こんな言い方をしてしまえば、二人なら無理をして涙を止めるだろう。
長い月日を姉妹のように接してきた二人のことをカミーラはよく分かっていた。
この孤児院という名目の収容所のような世界に来て早六年。カミーラは今、この院にいる特殊な子供の中で最年長になってしまった。
(いつかは訪れると分かっていたことです)
今日という日を嫌々迎えた訳ではなかった。
自分で言えば嫌味に聞こえるが、カミーラはこの院から出た子供たちの中でも比肩することもできない程、優秀だった。

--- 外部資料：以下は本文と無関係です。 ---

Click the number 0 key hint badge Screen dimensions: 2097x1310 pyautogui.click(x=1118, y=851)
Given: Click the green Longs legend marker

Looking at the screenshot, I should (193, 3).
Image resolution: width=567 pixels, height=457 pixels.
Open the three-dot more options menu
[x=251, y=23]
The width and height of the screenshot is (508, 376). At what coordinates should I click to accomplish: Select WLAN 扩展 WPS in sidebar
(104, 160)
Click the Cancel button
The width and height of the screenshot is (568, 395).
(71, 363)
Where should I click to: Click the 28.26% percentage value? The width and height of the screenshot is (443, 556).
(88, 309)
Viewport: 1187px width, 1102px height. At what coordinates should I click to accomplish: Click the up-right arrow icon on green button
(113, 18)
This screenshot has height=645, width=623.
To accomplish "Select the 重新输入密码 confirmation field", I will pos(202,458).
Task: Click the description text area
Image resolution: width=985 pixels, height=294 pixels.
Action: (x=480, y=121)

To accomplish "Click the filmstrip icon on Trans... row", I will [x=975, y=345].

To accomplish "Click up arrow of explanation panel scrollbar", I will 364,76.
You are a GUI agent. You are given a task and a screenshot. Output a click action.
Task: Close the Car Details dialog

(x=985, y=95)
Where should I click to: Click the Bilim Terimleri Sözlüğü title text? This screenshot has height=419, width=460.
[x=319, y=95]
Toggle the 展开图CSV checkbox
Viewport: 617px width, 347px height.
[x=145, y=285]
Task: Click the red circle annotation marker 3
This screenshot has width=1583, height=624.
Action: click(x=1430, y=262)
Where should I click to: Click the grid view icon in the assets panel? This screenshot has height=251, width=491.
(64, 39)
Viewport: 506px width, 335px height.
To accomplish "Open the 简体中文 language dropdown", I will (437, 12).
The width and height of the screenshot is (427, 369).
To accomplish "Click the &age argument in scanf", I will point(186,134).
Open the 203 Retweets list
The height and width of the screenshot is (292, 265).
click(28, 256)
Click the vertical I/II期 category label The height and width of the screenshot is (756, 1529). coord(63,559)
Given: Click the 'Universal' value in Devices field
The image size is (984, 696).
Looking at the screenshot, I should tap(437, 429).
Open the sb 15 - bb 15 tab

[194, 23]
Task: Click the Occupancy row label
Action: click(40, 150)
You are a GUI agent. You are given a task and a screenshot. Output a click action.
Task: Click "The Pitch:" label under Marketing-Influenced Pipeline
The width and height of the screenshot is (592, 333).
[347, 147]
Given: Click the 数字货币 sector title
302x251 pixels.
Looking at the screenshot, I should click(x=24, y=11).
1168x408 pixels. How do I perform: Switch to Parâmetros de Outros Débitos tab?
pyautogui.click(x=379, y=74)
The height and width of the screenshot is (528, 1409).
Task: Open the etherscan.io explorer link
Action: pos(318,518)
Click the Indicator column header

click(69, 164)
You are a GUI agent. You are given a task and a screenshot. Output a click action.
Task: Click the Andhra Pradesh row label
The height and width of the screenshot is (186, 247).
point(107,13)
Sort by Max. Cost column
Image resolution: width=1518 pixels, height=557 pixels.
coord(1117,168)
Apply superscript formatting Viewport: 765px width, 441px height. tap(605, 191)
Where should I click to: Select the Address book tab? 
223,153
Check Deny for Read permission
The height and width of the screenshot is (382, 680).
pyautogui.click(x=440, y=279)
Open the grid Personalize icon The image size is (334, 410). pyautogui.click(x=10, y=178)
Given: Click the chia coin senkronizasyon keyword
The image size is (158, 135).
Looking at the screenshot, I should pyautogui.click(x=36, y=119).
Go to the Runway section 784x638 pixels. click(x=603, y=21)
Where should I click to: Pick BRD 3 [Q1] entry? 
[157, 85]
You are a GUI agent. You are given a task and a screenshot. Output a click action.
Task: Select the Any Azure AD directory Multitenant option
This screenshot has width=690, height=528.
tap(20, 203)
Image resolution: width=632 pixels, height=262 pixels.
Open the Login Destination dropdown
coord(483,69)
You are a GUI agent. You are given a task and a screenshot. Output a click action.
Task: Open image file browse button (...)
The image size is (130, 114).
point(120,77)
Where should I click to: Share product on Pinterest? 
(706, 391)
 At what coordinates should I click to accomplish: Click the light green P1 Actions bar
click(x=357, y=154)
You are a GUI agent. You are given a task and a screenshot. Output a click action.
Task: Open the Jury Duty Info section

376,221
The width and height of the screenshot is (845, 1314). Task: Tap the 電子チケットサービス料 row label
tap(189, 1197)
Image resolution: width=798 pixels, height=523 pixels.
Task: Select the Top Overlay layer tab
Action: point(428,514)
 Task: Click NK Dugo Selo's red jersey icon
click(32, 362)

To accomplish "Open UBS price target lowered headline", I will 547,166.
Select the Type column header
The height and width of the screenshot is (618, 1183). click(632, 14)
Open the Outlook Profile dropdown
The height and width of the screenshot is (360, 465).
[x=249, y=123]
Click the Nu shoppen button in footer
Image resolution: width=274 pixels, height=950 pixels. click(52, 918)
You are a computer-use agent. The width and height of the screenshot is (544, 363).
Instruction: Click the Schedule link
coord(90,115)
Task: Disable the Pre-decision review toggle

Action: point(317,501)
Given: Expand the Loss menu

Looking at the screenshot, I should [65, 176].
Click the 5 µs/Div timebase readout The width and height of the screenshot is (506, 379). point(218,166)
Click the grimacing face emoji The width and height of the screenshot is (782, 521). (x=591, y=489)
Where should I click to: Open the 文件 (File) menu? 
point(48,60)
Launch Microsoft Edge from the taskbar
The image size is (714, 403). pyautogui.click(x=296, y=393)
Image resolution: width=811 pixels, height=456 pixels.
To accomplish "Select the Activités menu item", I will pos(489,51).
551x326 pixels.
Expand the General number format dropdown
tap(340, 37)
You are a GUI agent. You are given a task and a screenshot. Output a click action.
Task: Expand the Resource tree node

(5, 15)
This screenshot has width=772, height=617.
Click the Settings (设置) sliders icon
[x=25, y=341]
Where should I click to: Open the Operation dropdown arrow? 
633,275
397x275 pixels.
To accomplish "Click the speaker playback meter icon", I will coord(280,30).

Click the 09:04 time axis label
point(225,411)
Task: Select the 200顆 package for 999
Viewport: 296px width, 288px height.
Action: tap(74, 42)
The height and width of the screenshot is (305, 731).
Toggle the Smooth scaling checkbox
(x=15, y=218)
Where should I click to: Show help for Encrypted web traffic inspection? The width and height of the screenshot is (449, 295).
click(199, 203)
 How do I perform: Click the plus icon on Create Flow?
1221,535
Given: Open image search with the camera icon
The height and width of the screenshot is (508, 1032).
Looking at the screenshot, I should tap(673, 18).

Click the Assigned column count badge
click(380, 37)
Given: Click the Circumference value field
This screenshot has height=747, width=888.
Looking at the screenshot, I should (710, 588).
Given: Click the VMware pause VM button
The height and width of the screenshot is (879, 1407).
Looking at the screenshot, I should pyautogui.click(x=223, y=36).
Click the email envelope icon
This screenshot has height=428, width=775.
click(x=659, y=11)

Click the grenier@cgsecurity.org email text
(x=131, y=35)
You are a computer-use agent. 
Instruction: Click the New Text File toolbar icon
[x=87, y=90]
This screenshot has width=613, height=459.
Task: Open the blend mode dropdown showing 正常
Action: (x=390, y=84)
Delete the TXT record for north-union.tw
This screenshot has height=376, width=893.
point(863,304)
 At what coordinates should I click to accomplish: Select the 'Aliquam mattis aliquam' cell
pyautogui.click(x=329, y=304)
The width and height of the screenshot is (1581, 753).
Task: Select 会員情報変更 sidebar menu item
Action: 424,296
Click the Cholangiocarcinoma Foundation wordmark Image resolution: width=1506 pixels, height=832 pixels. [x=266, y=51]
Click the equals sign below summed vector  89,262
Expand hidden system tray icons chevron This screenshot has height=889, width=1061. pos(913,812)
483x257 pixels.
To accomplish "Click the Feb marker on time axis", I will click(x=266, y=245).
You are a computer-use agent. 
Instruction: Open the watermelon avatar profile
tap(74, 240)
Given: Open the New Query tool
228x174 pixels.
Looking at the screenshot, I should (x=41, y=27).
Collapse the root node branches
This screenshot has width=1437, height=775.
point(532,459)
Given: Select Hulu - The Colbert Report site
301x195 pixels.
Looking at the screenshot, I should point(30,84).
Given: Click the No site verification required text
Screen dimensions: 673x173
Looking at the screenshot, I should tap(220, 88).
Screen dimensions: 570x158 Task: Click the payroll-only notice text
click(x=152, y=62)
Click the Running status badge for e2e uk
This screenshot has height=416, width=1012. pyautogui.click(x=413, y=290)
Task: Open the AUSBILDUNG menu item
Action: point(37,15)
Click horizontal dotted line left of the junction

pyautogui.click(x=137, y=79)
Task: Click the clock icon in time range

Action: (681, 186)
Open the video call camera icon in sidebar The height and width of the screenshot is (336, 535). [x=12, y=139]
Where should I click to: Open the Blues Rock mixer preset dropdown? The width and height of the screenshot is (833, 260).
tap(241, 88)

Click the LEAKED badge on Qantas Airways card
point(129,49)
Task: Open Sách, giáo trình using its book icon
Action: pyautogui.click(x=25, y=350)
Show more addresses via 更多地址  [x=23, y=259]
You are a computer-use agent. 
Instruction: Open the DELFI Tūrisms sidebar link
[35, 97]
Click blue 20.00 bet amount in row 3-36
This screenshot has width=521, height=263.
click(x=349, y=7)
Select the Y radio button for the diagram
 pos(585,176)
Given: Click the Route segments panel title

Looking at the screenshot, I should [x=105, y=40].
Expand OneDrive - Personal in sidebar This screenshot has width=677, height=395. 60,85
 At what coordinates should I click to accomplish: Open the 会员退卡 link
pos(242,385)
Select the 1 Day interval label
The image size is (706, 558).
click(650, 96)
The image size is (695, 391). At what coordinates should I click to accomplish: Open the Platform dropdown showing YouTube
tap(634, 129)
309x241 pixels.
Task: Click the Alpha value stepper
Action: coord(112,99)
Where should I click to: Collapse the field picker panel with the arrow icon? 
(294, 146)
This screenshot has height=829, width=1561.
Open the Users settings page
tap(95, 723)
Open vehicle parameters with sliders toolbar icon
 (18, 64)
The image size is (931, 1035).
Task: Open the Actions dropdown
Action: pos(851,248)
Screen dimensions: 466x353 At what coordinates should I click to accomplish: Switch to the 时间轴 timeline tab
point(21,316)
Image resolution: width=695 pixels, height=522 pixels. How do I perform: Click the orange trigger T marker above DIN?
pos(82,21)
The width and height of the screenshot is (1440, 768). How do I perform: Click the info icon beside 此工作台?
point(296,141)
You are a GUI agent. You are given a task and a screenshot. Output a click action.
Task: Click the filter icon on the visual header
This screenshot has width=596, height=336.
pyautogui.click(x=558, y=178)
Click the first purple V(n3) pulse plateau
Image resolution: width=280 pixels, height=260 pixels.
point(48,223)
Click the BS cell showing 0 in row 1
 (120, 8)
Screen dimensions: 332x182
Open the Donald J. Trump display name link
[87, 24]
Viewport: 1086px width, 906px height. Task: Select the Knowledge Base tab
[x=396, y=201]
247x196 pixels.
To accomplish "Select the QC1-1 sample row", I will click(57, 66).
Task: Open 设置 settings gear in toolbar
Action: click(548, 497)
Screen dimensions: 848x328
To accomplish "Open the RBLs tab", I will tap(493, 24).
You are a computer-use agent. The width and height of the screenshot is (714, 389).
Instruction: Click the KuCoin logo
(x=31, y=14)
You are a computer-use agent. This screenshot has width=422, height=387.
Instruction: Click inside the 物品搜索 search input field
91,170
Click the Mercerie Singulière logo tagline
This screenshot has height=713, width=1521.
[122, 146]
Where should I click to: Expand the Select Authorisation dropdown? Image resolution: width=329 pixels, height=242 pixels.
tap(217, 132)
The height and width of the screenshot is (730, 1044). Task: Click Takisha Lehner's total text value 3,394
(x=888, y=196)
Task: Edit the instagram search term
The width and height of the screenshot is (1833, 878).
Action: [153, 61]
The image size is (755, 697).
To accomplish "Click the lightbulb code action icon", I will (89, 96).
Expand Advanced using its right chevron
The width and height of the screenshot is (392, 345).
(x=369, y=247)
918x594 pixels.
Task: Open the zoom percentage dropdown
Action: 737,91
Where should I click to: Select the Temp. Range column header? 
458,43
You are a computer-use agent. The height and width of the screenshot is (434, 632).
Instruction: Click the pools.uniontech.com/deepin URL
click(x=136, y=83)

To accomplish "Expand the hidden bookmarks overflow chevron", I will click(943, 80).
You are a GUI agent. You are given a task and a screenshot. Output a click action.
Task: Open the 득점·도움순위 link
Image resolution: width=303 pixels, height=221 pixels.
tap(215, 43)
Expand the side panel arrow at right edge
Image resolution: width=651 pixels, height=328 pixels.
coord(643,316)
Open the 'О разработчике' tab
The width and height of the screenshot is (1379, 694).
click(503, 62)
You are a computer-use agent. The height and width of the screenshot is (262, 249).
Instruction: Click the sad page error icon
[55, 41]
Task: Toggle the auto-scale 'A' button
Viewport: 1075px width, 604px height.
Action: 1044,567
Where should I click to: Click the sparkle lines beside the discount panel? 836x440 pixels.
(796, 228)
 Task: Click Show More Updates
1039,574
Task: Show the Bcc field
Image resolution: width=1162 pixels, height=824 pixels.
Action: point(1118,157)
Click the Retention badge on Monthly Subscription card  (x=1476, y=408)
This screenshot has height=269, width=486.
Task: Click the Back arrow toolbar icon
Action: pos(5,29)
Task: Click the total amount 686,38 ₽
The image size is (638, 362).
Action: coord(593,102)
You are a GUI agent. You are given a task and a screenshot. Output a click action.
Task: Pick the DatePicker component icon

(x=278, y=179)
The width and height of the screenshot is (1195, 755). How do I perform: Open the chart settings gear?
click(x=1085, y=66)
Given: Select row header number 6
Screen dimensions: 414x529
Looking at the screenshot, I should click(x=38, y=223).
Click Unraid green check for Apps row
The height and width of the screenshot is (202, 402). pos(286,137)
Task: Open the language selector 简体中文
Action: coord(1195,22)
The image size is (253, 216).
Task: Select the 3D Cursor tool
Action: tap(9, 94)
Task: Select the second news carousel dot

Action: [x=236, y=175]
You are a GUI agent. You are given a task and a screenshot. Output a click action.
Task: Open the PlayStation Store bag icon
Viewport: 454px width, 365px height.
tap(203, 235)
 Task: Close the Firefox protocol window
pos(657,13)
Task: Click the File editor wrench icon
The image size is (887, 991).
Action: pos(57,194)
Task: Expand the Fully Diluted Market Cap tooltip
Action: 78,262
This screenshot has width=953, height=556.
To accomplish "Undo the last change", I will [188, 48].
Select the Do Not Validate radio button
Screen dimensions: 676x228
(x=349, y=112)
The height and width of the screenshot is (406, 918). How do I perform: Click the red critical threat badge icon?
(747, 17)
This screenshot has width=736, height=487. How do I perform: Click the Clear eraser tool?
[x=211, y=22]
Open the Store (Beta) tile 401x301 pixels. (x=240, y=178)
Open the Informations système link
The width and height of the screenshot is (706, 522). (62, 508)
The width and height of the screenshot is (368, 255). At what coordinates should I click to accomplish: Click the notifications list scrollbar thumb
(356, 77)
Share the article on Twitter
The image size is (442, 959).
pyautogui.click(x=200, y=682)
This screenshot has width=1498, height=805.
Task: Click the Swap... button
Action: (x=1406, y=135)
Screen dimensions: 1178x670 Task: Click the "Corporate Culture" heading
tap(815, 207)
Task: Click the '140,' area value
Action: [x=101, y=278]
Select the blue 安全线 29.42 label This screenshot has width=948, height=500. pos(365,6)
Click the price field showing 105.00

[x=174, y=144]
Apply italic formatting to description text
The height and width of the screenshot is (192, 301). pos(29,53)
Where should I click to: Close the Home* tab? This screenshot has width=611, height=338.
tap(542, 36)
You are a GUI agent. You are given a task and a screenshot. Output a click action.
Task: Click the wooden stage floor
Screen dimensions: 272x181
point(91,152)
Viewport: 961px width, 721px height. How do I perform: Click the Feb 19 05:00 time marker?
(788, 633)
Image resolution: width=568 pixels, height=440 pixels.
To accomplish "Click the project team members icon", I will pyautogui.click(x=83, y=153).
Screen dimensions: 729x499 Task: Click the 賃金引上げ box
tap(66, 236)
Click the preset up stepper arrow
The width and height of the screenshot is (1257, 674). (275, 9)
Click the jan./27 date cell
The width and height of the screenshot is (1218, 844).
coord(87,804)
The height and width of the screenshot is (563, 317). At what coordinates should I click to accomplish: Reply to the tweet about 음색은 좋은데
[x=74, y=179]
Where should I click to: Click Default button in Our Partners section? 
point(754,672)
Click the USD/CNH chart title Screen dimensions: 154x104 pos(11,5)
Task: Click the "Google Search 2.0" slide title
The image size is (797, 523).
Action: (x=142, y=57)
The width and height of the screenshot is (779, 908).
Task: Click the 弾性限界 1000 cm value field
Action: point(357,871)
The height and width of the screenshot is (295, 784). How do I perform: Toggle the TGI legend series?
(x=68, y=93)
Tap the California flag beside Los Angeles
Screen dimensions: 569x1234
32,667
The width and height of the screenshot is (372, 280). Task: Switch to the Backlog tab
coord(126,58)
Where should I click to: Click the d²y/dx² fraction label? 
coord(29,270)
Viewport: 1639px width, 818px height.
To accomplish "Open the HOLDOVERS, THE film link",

技能、判断力、能力、全てが歴史の長い院の中でもダントツ。
だからこそカミーラは、歴代最年小で引き抜かれる。
「いつかは貴方たちも私と同じ世界に来るのですから、悲しむことではありませんよ」
ぐっと涙を堪える二人を見て、この二人ならきっと自分が居なくても大丈夫だと確信する。
神楽は、無口ながらも、カミーラが認める程の潜在能力の持ち主だ。
早熟の自分と違い、時間をかけて訓練に取り組めば、いつか自分を抜く逸材だとカミーラは見抜いていた。
可奈子はその優しさが難だが、サポートに回れば、誰よりも的確に行動できる。
(私には勿体無いほど、優秀な妹たちです)
カミーラは口を噤(つぐ)んだ二人の肩を抱き寄せる。